=== READING TEXT ===
The concentrations of DIN, NOx-N, and NH4+-N in pore water varied significantly among sampling levels at all beaches (Table 3). The highest NOx-N and DIN concentrations were generally found in samples collected from the high tide strand line (HTS) or drift line where wrack accumulates (Fig. 5a). The highest ammonium concentrations were generally found in samples collected lower on the beach (mid or HSL level) with the exception of samples from the two beaches with very high wrack biomass in the mid to upper intertidal zones (Isla Vista and East Campus; Fig. 5b).
Table 3

Results (F ratios) of one-way ANOVA on the effects of sampling site on log (x + 1) transformed data of concentrations of dissolved inorganic and organic nitrogen in pore water (df = 8)

Site

Nitrate + nitrite

Ammonium

Total DIN

DON

Phosphate

Gaviota

184.63***

9.90**

39.96***

1.83

75.87***

Refugio

25.70***

251.77***

106.01***

0.63

118.86***

El Capitan

65.69***

5.22*

69.95***

0.59

179.69***

Haskells

34.41***

8.55**

41.07***

2.30

74.62***

Isla Vista

12.72**

28.95**

16.60***

12.62**

403.37***

South Campus

101.93***

18.47***

101.54***

0.65

14.40***

East Campus

6.29*

33.47***

52.08***

18.23***

3.39

Arroyo Burro

65.75***

5.49*

80.56***

11.95**

50.66***

Santa Claus

55.84***

54.78***

187.99***

8.95**

83.18***

Carpinteria City

24.10***

57.06***

15.60***

10.39***

235.73***

*p ≤ 0.05, **p ≤ 0.01, ***p ≤ 0.001

Fig. 5

Mean concentrations (+1 std. dev.) of dissolved inorganic nitrogen (DIN) in intertidal pore water from different intertidal beach levels and the surf zone for the 10 study beaches in August 2003. a Nitrate + nitrite, b ammonium

Mean intertidal pore water DIN concentrations were substantially higher (>25×) than concentrations in the surf zone, which were generally <2 μM, exceeding that at only four beaches with a peak value of 4.36 μM at East Campus (Fig. 5ab). However, mean concentrations of DIN in the surf zone were positively correlated with mean concentrations of intertidal DIN at the HTS and the HSL (p < 0.01).
=== SUPPLIED INFORMATION ===
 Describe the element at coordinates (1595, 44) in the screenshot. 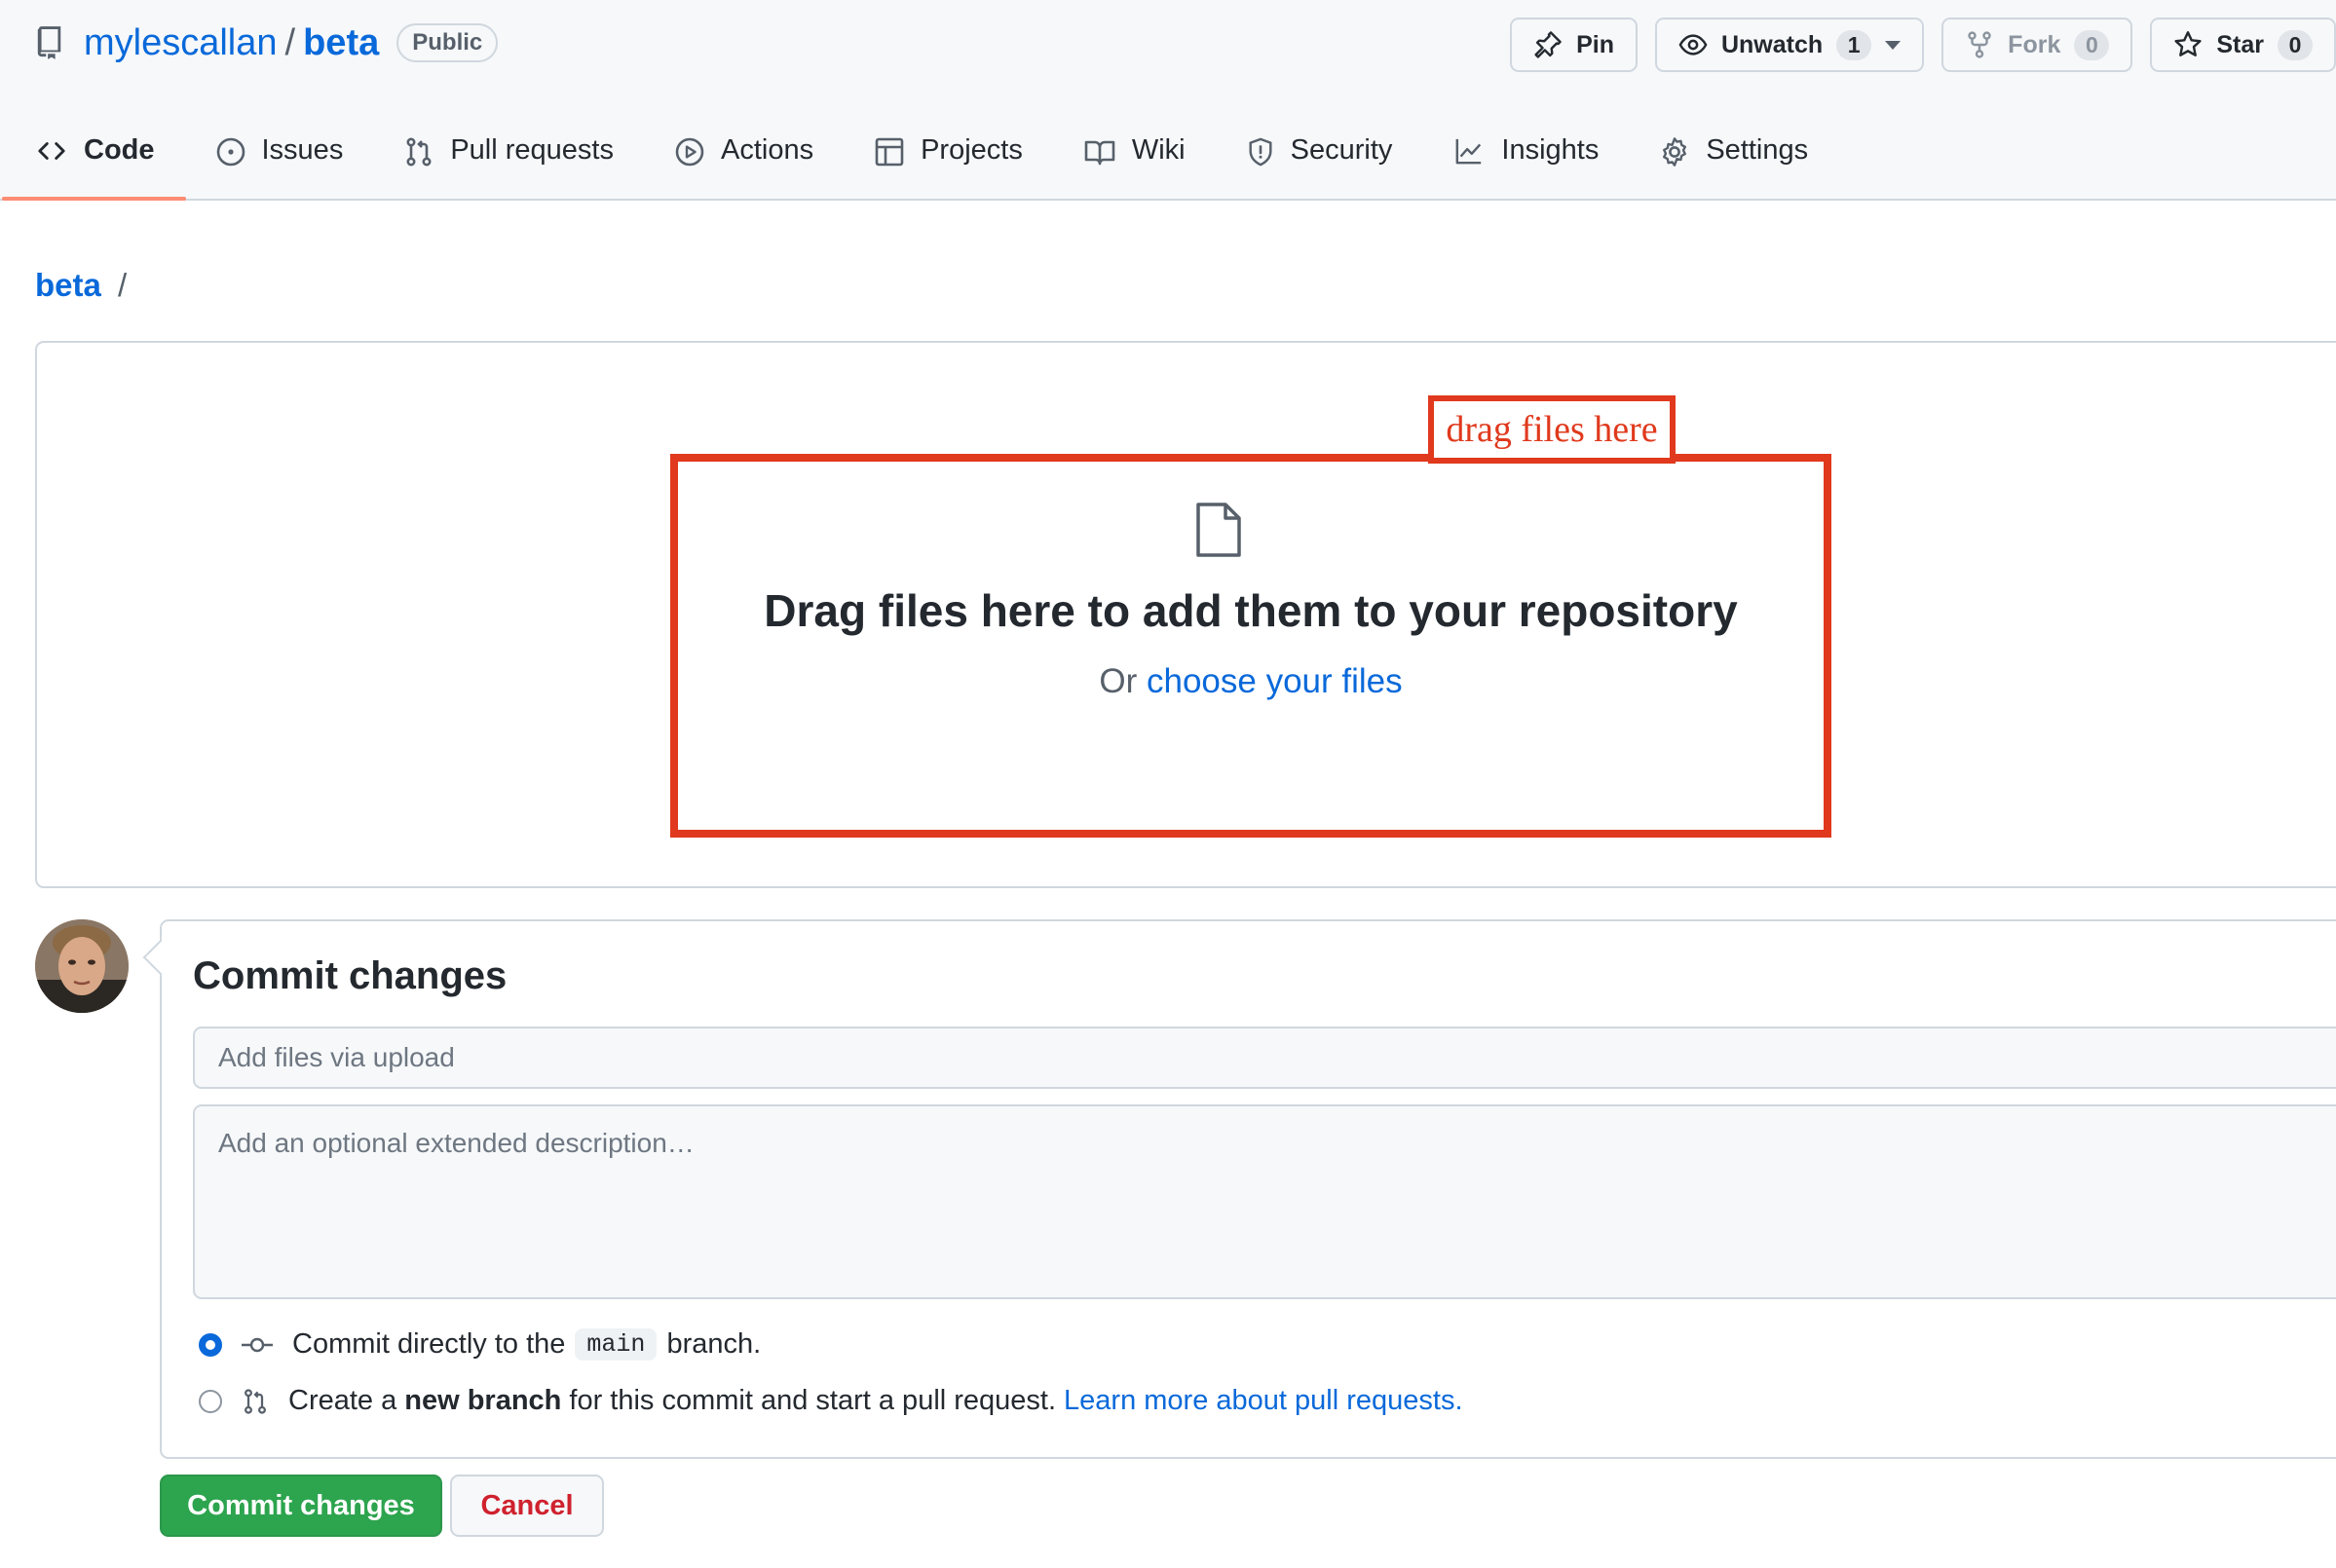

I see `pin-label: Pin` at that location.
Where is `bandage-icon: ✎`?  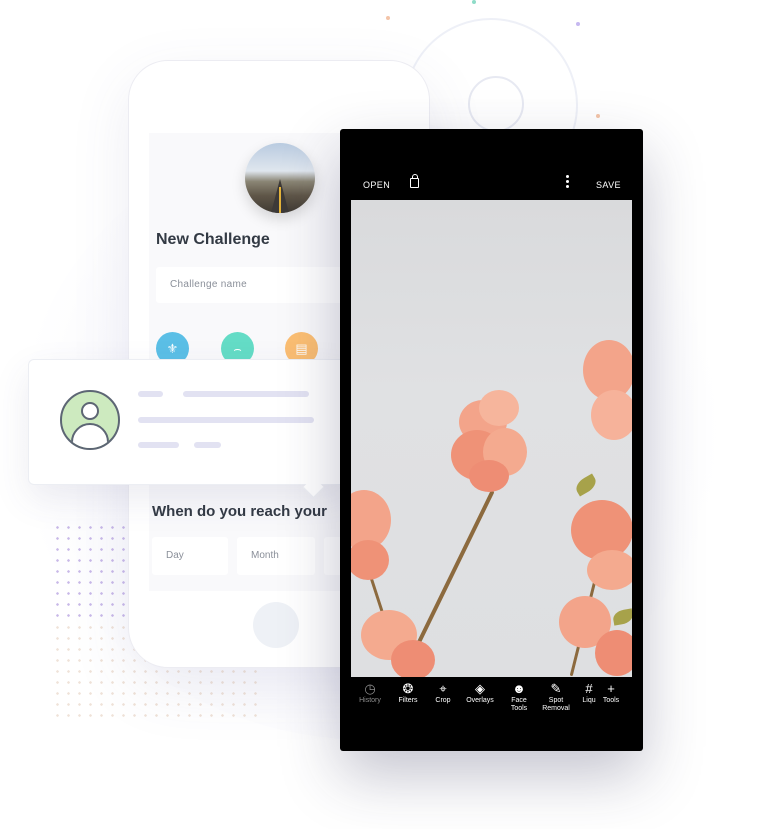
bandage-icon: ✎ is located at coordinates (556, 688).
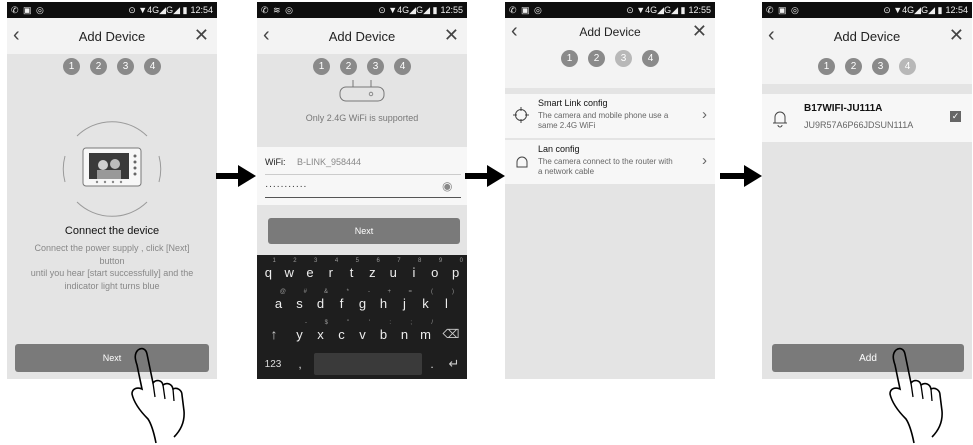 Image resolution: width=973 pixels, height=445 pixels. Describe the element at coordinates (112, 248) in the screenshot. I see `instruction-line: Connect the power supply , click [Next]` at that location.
===
TASK SET:
a – Answer these questions using the beach pore water excerpt:
(i) At which beach level were the highest NOx-N and DIN concentrations generally found?
(ii) What was the peak surf zone DIN value, and at which beach was it recorded?
(iii) How many degrees of freedom are given for the one-way ANOVA in Table 3?
b – In Table 3 of the beach pore water excerpt, which beaches have a DON F ratio without any significance asterisk?
c – Extend the beach pore water excerpt, starting after its final sentence.

OUTPUTS BY TASK:
a –
(i) The high tide strand line (HTS), or drift line, where wrack accumulates.
(ii) 4.36 μM, at East Campus.
(iii) 8.

b – Gaviota (1.83), Refugio (0.63), El Capitan (0.59), Haskells (2.30), South Campus (0.65)

c –
Mean concentrations of DON in pore water also varied over two orders of magnitude among beaches and sampling levels (7 μM to 2,006 μM; Fig. 6). Concentrations were in the same general range as DIN values, exceeding 300 μM at two beaches. Two-way analysis of variance indicated that concentrations of DON in pore water varied significantly with site but not with sample level; however, there was a significant site × sample level interaction present (Table 1). In one-way comparisons, DON concentrations varied significantly among beaches at two intertidal levels (Table 2). Mean values for DON concentrations were significantly correlated with mean intertidal DIN concentrations at all sampling levels (HTS, Mid, HSL—p < 0.01).
Fig. 6

Mean concentrations (+1 std. dev.) of dissolved organic nitrogen (DON) in intertidal pore water from different intertidal beach levels and the surf zone for the 10 study beaches in August 2003. Note—interpretation of the analyses of samples from at two of the beaches with the highest intertidal DIN values were not possible due to large negative DON values obtained

Variation in DON concentrations with sampling level was less evident than observed for DIN with significant variation among levels found at only five of the study beaches (Table 3). In addition, the highest mean concentration of DON observed in intertidal pore water was lower or very similar to the surf zone concentration at six of the beaches (Fig. 6). Mean concentrations of DON in surf zone water were considerably higher than DIN values, with all values >20 μM (range = 22.7 to 75.2 μM) and were not correlated with intertidal concentrations of DON.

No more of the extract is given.